Scripted by longtime Rivette collaborators Pascal Bonitzer and Christine Laurent, The Duchess of Langeais demands a certain patience. It's elegant and measured, with snippets of the novel's text appearing on screen to slow the already leisurely pace. The director has always drawn parallels between life, literature, and theater, with characters who either unwittingly or quite intentionally — as in his masterpiece, Celine and Julie Go Boating — enter an existing narrative. Yet that's not the only reason this film moves so deliberately. Rivette constructs a lyrical tone to contrast the film's shattering conclusion. Armand's final words are self-consciously poetic, but that doesn't blunt the impact of an outcome that's not at all academic. (2007, 137 min; at Landmark E Street).

LIKE THE RECENT CARAMEL, ALICE'S HOUSE depicts the beauty salon as a place of refuge for women in a macho culture. But middle-aged Brazilian stylist Alice (Carla Ribas) needs the sanctuary more than any of the Lebanese women in that predecessor. Her home, a Sao Paulo apartment, is occupied by three full-sized but not exactly grown-up sons, as well as her husband, a taxi driver who regularly uses the erotic license that comes with picking up women for a living. Mom strives to keep her lazy, horny, underdressed boys out of trouble, and acts to end her husband's liaison with a teenage neighbor — the one who actually asked Alice (who deals in love potions on the side) with help in luring an unidentified older man. Seeking revenge or simply a change, Alice begins an affair with an old boyfriend who's now living with her best client — the one who brags about keeping her man interested by shaving her pubic hair. Director and co-writer Chico Teixeira began as a documentarian, and that background is evident from his use of handheld camera, found-sound audio, and harsh, natural light. The real-world vibe doesn't quite balance the melodramatic plot, which inserts a few too many calamities between the naturalistic vignettes. The film's events are upstaged by the skillfully evoked milieu and characters. If the story doesn't quite convince, Alice and her wayward boys do. (2007, 90 min; at Landmark E Street).

ALTHOUGH IT'S A PARABLE OF ACCEPTANCE, CHAOS THEORY begs to be rejected from its very first scene: Frank (bland Ryan Reynolds) waylays his anxious about-to-be-son-in-law just before the wedding, and tells a story that should undermine the kid's desire to get married at all, let alone to Frank's daughter Jessie.

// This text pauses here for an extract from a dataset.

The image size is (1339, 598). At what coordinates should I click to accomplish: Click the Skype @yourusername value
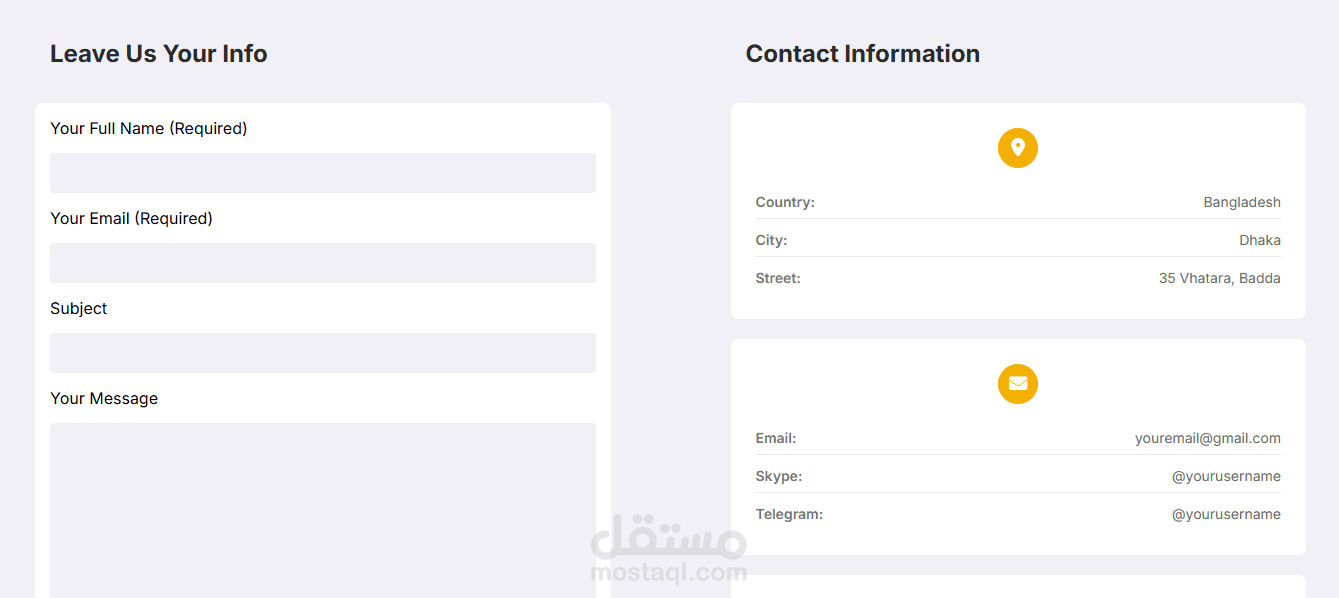coord(1226,476)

The bulk of the movie is a flashback recounting the sequence of events that, some 20 years earlier, led Frank to almost abandon Jessie and her mother, Susan (iffy-accented Brit Emily Mortimer). What Frank learns is so implausible that it sinks the movie, but the script's logic checks out well before the big revelation. The silliness begins when Susan tweaks her husband, an uptight time-management consultant, by setting back the kitchen clock. That makes him late for the ferry, which runs only every 30 minutes. The uptight time-management consultant lives in a place — outside Seattle, presumably — where his schedule is ruled by a twice-hourly ferry schedule? Buy that, and maybe the rest of director Marcos Siega's dramedy falls into place. "It's chaos out there," Franks warns his clients, but inside the movie all is contrivance, and a dozen song cues (including the Kinks, ELO, and Hot Chocolate) can't drown out the creaking of the plot. (2008, 85 min; at Landmark Bethesda Row.